Fatigue is a subjective feeling of tiredness, weakness, or lack of energy and motivation [1]. It is distressing and highly prevalent in adults, particularly in those diagnosed with cancer, receiving hemodialysis or suffering from chronic diseases. It has no specific mechanism and can occur at any disease stage [1]. Fatigue is related to an elevated incidence of physical and mental diseases (such as cardiovascular disease, anxiety, depression, and sleep disorders), which reduce quality of life and prolong hospitalization [2, 3]. Approximately 5–40% of patients experience fatigue from hospitalization and follow-up visits, and >50% of patients with chronic hepatitis C virus infection and 60–97% of those undergoing hemodialysis feel fatigue [4, 5].

Aromatherapy is the application of plant essential oils or herbal essences by inhalation, massage, or compression to alleviate a symptom or disease [6]. As a nonpharmacological, complementary, and alternative modality, aromatherapy is economical and has fewer adverse effects compared with Western medicine.
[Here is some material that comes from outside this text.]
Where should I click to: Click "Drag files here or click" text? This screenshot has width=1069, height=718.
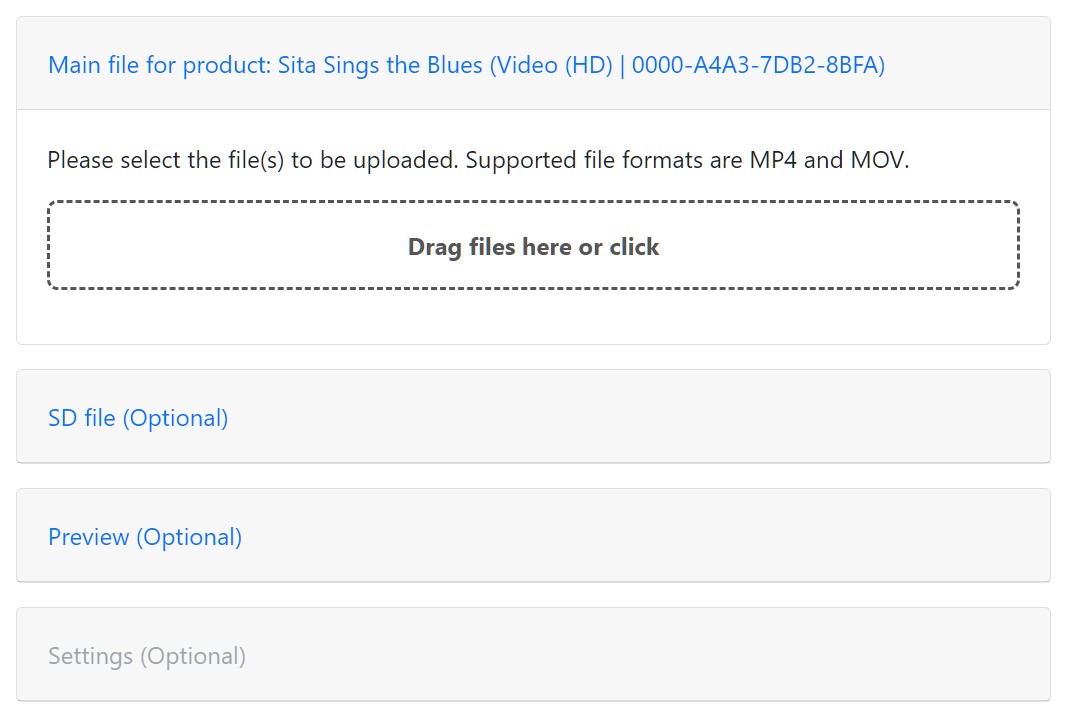[533, 247]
The United States federal government funds aromatherapy research with $30.2 billion annually [7]. Aromatherapy can improve symptoms such as sleep problems, pain, chronic fatigue, anxiety, depression, stress, and postoperative nausea and vomiting [8, 9].
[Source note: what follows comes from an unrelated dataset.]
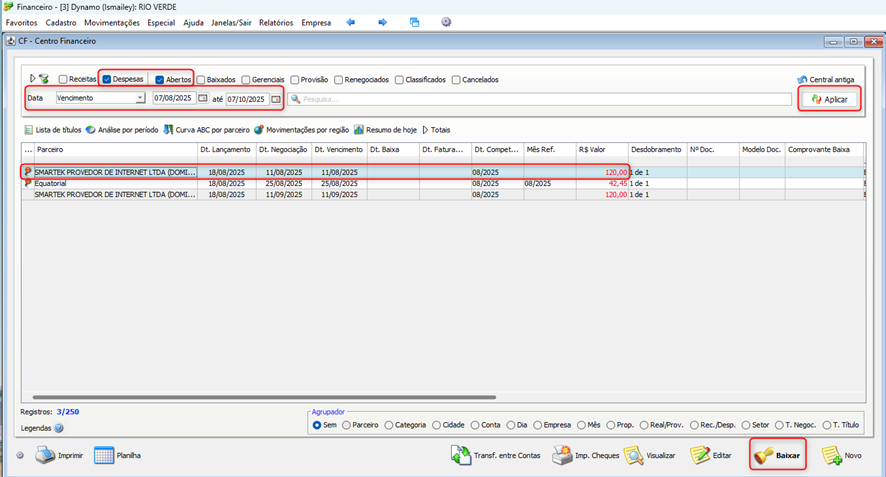Open calendar picker for start date
The width and height of the screenshot is (886, 477).
click(x=203, y=99)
Most RCTs show the significant effect of aromatherapy on fatigue, but others have reported discrepant findings. Moreover, reviews have verified the efficacy of complementary and alternative therapies, such as acupuncture, moxibustion, Tai Chi, and acupressure on fatigue [10]. Hence, this meta-analysis evaluated the evidence and estimated effects of aromatherapy on fatigue in adults.

2. Methods

This systematic review and meta-analysis was conducted according to the Preferred Reporting Items for Systematic Reviews and Meta-Analyses (PRISMA) guidelines [11] and is registered at the International Prospective Register of Systematic Reviews (no. CRD42021268038).

2.1. Search Strategy

Two reviewers (Q.T. Wang and P. Hu) independently and systematically searched for relevant studies in the PubMed, Embase, Cochrane Library, Web of Science, China National Knowledge Infrastructure, Chinese Scientific Journal Database, Chinese Biomedical Literature, and Wanfang databases. A manual search was not performed in this study. The search terms comprised aromatherapy (or aroma therapy, aromatherapies, etc.) and fatigue (or lassitude). The search process had no date or language restrictions. Taking PubMed as an example, we used the following search parameters: (aromatherapy [Mesh]) OR (((((Aromatherapies [Title/Abstract])) OR (Aroma Therapy [Title/Abstract])) OR (Aroma Therapies [Title/Abstract])) OR (Therapy, Aroma [Title/Abstract])) OR (Therapies, Aroma [Title/Abstract]) AND ((fatigue [Mesh Terms])) OR (Lassitude[Title/Abstract]). Both mesh and non-mesh terms were included.

2.2. Eligibility Criteria

Inclusion and exclusion criteria were determined according to the participants, interventions, comparisons, outcomes, and study design principles. The inclusion criteria were (1) adults (≥18 years) diagnosed with fatigue regardless of race, sex, disease type, or disease duration; (2) the treatment group received aromatherapy, the details of which were described; (3) the control group received a placebo, regular care, or no treatment; (4) the degree of fatigue was regarded as the primary or secondary outcome and was estimated by a fatigue scale, such as the Fatigue Severity Scale, Multidimensional Fatigue Inventory, Brief Fatigue Inventory, or a Visual Analog Scale; and (5) the included studies were randomized controlled trials (RCTs) published in any language.

2.3. Exclusion Criteria

We excluded trials of chronic fatigue syndrome, defined as persistent fatigue over 6 months with multisystem disorders [9]. RCTs, quasi-randomized trials, and parallel trials were included. Trials that did not report outcomes or included incomplete data were excluded.

2.4. Study Selection

We searched the articles that met the inclusion criteria and created a database using EndNote v. 9.0 software. According to the PRISMA flow diagram [11], we removed duplicate studies, screened the titles and abstracts, and finally browsed the full text to identify relevant RCTs.

2.5. Data Extraction

Two reviewers (Q.T. Wang and L.J. Zhu) extracted the data, and another reviewer (Y.C. Liu) checked for accuracy. Discrepancies were resolved by discussion until a consensus was achieved. Information collected from the trials consisted of the first author, publication year, country, participants’ details (e.g., age, sample size, type of disease), interventions (e.g., aromatic mode, dosage, duration and frequency), and outcome metrics [12]. If necessary, one reviewer (Q.T. Wang) contacted the author to obtain missing information.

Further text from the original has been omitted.